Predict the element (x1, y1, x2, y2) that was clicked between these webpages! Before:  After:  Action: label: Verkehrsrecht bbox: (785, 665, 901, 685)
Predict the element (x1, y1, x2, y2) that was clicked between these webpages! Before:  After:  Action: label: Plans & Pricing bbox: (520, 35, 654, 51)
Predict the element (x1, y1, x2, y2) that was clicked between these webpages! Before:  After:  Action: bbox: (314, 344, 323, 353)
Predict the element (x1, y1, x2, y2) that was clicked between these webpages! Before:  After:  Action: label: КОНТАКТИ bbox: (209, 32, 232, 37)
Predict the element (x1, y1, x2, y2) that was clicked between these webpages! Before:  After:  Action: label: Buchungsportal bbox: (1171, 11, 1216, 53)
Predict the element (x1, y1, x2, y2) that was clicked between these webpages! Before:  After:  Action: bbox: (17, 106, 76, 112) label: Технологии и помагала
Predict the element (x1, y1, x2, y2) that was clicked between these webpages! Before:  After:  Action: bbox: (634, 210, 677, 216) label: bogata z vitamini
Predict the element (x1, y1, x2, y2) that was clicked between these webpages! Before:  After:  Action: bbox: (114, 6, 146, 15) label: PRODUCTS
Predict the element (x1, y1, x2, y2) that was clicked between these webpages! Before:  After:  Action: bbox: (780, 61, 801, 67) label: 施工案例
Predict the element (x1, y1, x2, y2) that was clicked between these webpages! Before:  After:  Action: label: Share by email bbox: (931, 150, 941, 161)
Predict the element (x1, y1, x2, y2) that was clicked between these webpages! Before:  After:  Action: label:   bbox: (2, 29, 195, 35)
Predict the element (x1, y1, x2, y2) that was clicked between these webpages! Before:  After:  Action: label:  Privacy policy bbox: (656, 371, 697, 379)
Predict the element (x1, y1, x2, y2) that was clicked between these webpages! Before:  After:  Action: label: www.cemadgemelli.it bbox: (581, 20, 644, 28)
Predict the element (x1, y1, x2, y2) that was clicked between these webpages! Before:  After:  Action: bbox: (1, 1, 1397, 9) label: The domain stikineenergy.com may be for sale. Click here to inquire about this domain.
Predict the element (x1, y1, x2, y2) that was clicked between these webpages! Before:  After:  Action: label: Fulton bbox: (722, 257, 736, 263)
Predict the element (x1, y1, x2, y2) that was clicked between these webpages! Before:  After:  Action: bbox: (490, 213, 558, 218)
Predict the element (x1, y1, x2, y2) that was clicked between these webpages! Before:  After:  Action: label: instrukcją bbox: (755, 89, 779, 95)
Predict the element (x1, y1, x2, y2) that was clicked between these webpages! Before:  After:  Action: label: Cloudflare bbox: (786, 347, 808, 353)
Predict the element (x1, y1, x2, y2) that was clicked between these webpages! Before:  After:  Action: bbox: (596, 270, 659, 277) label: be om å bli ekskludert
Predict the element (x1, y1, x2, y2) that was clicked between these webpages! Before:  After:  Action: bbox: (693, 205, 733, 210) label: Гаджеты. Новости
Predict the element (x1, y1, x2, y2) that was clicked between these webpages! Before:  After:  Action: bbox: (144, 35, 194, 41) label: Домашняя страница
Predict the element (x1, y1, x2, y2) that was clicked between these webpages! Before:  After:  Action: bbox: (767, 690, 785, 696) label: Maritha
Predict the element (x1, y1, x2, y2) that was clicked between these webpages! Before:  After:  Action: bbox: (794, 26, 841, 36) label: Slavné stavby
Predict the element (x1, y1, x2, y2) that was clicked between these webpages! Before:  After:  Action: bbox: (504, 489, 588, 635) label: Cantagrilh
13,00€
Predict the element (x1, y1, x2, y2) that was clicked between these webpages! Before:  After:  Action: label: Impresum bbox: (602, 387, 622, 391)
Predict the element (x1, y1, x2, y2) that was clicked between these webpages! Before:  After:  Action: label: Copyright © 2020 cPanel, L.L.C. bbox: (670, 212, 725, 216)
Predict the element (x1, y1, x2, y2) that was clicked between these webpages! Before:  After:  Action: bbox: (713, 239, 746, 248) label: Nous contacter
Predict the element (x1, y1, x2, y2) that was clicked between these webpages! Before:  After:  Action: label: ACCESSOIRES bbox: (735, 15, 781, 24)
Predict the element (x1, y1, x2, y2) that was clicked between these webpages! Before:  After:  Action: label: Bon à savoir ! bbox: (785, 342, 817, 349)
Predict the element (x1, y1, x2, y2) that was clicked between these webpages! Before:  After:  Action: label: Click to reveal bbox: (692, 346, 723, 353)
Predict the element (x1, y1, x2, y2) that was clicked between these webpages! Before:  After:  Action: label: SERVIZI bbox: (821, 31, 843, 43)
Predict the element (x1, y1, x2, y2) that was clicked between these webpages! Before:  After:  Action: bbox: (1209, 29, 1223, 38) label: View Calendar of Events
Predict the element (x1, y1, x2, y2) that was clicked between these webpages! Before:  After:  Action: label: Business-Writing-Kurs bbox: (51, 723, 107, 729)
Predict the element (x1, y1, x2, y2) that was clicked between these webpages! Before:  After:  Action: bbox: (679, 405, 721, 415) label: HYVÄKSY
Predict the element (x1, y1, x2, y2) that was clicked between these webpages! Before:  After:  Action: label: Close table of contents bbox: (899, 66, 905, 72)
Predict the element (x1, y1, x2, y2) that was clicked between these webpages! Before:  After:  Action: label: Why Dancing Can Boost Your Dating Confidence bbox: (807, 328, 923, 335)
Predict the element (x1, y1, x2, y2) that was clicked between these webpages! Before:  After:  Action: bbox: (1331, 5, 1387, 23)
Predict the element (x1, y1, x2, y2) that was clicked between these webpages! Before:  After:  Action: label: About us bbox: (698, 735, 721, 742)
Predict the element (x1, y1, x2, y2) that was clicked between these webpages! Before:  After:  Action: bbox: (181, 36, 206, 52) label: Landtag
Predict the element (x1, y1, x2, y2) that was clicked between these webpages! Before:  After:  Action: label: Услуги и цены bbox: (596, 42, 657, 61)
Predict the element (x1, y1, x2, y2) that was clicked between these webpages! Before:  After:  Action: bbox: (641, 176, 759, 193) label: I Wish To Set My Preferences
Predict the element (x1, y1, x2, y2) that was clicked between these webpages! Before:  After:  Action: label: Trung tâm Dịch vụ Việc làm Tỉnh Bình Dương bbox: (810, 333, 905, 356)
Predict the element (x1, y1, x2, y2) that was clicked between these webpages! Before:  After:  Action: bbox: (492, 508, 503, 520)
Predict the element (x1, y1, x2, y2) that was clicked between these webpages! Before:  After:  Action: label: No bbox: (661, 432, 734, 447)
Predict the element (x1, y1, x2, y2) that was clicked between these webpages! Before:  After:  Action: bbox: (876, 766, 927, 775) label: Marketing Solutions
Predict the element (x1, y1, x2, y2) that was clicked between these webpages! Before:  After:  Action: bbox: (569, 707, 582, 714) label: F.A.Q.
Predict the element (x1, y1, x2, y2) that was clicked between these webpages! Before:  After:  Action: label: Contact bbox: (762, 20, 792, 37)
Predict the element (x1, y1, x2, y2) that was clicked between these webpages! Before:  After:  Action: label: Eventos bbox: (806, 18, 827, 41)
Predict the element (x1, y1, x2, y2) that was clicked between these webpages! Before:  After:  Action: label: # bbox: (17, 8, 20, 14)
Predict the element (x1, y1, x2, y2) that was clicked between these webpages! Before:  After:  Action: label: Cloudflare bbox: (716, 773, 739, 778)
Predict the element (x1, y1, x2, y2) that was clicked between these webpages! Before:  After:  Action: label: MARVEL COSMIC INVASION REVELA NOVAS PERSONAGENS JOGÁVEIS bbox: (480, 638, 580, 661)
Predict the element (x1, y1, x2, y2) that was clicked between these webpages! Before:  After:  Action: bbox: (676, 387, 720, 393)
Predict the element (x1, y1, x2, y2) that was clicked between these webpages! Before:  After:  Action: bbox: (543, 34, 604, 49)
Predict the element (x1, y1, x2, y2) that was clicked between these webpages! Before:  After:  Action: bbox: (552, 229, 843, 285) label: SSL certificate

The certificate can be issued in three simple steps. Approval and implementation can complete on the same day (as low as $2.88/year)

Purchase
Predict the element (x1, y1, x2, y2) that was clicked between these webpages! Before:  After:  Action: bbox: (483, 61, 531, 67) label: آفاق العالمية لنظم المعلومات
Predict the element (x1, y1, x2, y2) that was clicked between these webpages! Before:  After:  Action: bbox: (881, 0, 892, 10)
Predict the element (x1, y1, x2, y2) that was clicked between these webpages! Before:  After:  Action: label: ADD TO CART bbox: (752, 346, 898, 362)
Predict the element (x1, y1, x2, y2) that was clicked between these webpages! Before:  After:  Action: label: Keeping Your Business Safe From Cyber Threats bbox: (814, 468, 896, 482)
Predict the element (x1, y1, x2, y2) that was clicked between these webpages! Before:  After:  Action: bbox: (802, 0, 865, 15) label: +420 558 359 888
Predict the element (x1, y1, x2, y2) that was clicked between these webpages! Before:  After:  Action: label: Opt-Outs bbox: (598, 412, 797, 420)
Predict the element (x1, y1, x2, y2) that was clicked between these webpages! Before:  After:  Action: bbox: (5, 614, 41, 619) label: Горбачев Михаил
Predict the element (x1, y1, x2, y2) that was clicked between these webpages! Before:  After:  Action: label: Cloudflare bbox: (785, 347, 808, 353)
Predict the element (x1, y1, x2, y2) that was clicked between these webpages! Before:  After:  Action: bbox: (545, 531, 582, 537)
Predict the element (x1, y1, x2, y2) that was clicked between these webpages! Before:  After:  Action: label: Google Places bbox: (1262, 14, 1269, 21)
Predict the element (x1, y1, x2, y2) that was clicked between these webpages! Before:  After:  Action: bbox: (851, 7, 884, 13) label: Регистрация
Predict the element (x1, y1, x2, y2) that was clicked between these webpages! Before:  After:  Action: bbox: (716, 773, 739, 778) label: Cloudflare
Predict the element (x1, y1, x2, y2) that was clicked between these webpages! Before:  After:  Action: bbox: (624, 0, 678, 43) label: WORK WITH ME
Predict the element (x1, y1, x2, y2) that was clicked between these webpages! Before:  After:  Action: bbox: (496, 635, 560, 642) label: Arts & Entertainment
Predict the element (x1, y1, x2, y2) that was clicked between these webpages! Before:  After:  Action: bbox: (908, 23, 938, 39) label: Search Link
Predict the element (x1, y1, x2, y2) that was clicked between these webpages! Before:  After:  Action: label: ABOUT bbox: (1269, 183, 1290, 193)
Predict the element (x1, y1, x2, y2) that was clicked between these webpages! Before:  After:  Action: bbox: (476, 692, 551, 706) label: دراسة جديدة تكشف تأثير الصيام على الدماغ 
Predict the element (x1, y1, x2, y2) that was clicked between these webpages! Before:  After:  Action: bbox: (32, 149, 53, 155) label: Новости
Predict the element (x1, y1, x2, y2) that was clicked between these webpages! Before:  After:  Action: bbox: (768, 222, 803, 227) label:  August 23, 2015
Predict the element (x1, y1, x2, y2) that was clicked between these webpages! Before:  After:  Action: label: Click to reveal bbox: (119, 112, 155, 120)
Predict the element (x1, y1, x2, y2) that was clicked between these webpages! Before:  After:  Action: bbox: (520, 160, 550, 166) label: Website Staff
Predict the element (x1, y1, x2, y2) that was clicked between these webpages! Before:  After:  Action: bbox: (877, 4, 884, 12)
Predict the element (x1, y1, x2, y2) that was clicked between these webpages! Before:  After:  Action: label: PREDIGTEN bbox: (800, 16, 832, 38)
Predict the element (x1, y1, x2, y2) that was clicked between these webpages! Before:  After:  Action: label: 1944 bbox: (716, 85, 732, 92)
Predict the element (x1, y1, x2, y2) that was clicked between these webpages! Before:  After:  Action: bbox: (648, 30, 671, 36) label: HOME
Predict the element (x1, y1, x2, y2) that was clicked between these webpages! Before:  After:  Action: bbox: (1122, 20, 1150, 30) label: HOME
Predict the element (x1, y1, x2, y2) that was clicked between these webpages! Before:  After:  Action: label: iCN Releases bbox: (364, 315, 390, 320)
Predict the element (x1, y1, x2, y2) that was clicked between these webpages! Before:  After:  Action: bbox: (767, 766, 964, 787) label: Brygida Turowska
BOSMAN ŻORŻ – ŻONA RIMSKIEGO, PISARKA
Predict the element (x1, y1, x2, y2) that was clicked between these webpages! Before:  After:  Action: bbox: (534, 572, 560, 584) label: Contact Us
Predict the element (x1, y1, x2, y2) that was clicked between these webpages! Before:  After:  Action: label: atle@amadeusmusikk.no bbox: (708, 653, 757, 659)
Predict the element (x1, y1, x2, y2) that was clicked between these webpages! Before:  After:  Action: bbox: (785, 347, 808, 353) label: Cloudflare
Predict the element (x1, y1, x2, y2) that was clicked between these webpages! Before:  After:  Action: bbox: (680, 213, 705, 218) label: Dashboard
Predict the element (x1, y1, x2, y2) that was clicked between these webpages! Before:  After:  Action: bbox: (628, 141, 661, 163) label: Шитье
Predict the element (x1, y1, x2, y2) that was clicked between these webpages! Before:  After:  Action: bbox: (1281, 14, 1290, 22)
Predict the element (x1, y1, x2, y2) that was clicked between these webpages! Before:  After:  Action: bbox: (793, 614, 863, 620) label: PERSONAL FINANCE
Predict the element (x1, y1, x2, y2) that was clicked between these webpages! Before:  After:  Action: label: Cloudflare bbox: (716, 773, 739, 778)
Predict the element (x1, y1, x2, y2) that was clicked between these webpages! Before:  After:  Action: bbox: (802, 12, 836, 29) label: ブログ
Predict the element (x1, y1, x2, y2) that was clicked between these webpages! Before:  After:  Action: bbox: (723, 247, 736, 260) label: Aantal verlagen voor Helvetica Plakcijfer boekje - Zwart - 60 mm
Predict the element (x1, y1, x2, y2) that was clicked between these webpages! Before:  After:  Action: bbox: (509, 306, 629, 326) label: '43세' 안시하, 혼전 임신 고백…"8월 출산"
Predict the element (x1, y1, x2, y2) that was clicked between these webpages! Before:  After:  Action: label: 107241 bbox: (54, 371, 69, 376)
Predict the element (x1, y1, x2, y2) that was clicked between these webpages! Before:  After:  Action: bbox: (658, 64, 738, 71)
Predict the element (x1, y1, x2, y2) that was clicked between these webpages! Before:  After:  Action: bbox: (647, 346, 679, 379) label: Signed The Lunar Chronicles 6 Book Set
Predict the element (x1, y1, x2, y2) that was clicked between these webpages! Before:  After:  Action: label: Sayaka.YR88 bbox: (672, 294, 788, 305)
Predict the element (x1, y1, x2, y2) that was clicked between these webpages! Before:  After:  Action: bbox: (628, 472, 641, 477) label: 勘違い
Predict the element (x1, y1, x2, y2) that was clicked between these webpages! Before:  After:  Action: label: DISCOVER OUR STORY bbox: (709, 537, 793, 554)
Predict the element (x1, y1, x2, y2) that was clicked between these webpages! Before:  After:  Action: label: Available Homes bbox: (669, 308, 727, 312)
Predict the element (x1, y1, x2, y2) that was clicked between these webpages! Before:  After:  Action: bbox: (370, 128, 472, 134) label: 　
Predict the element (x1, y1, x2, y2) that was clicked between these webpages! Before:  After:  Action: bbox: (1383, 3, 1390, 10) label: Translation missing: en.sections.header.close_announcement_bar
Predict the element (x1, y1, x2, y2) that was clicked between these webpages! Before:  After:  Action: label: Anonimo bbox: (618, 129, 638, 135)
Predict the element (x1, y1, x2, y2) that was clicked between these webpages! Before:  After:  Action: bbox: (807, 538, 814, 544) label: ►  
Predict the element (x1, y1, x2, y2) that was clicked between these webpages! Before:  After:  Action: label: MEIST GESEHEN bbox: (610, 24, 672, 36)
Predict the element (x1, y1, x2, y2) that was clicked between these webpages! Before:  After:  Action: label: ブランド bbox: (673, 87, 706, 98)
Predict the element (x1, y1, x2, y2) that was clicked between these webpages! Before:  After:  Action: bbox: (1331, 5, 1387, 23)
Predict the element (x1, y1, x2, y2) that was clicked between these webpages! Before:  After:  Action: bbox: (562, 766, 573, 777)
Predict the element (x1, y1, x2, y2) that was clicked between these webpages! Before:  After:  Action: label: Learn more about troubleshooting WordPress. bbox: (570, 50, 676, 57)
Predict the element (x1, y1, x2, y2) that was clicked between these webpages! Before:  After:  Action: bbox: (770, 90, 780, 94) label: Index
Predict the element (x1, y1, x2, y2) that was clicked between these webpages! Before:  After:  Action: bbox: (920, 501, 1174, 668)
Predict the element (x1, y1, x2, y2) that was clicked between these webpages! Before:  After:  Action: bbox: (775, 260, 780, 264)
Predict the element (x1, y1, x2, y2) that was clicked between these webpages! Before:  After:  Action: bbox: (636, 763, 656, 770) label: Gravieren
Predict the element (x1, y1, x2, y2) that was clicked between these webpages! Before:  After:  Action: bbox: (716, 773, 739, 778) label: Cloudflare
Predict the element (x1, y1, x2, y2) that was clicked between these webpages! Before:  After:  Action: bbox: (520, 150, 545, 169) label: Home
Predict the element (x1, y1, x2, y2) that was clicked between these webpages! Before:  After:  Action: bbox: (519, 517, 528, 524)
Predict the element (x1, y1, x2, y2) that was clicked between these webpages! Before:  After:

-=-=-

• Aim of the task
Copy out the rows from the line with "label: Marketing Solutions" up to and including the line with "346, 898, 362)", reproducing each line word for word.

• Solution for this exercise
Predict the element (x1, y1, x2, y2) that was clicked between these webpages! Before:  After:  Action: bbox: (876, 766, 927, 775) label: Marketing Solutions
Predict the element (x1, y1, x2, y2) that was clicked between these webpages! Before:  After:  Action: bbox: (569, 707, 582, 714) label: F.A.Q.
Predict the element (x1, y1, x2, y2) that was clicked between these webpages! Before:  After:  Action: label: Contact bbox: (762, 20, 792, 37)
Predict the element (x1, y1, x2, y2) that was clicked between these webpages! Before:  After:  Action: label: Eventos bbox: (806, 18, 827, 41)
Predict the element (x1, y1, x2, y2) that was clicked between these webpages! Before:  After:  Action: label: # bbox: (17, 8, 20, 14)
Predict the element (x1, y1, x2, y2) that was clicked between these webpages! Before:  After:  Action: label: Cloudflare bbox: (716, 773, 739, 778)
Predict the element (x1, y1, x2, y2) that was clicked between these webpages! Before:  After:  Action: label: MARVEL COSMIC INVASION REVELA NOVAS PERSONAGENS JOGÁVEIS bbox: (480, 638, 580, 661)
Predict the element (x1, y1, x2, y2) that was clicked between these webpages! Before:  After:  Action: bbox: (676, 387, 720, 393)
Predict the element (x1, y1, x2, y2) that was clicked between these webpages! Before:  After:  Action: bbox: (543, 34, 604, 49)
Predict the element (x1, y1, x2, y2) that was clicked between these webpages! Before:  After:  Action: bbox: (552, 229, 843, 285) label: SSL certificate

The certificate can be issued in three simple steps. Approval and implementation can complete on the same day (as low as $2.88/year)

Purchase
Predict the element (x1, y1, x2, y2) that was clicked between these webpages! Before:  After:  Action: bbox: (483, 61, 531, 67) label: آفاق العالمية لنظم المعلومات
Predict the element (x1, y1, x2, y2) that was clicked between these webpages! Before:  After:  Action: bbox: (881, 0, 892, 10)
Predict the element (x1, y1, x2, y2) that was clicked between these webpages! Before:  After:  Action: label: ADD TO CART bbox: (752, 346, 898, 362)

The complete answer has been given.